Required action: Taking the line with "Click the Fermer button" as the start, reproduce every line until the records end, exactly and with nothing added.

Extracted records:
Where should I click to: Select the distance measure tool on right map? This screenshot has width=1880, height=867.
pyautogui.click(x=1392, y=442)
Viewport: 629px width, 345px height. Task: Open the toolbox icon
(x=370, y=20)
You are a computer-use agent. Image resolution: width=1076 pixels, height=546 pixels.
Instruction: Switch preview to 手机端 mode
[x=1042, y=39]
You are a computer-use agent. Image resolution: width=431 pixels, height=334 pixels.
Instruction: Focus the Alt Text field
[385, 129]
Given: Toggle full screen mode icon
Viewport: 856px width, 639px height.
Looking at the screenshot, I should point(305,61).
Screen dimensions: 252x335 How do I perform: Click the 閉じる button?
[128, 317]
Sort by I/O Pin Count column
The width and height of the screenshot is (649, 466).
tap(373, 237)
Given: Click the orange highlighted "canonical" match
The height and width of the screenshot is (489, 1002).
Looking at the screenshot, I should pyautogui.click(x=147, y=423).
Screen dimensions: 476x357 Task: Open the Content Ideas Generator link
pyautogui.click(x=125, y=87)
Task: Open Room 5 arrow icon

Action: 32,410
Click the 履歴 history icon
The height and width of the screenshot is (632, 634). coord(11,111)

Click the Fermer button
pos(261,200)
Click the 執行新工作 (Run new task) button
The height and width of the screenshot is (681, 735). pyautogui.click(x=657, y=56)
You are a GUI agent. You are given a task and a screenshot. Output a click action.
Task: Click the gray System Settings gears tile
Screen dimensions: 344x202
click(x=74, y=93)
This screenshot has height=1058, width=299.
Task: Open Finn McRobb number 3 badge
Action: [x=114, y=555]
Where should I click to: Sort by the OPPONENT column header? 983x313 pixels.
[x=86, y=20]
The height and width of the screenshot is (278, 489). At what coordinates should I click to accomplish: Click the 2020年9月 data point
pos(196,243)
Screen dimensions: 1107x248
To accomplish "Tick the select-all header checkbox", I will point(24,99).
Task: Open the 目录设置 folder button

Exercise result:
Click the Fermer button
pos(261,200)
Click the 執行新工作 (Run new task) button
The height and width of the screenshot is (681, 735). pyautogui.click(x=657, y=56)
You are a GUI agent. You are given a task and a screenshot. Output a click action.
Task: Click the gray System Settings gears tile
Screen dimensions: 344x202
click(x=74, y=93)
This screenshot has height=1058, width=299.
Task: Open Finn McRobb number 3 badge
Action: [x=114, y=555]
Where should I click to: Sort by the OPPONENT column header? 983x313 pixels.
[x=86, y=20]
The height and width of the screenshot is (278, 489). At what coordinates should I click to accomplish: Click the 2020年9月 data point
pos(196,243)
Screen dimensions: 1107x248
To accomplish "Tick the select-all header checkbox", I will point(24,99).
Task: Open the 目录设置 folder button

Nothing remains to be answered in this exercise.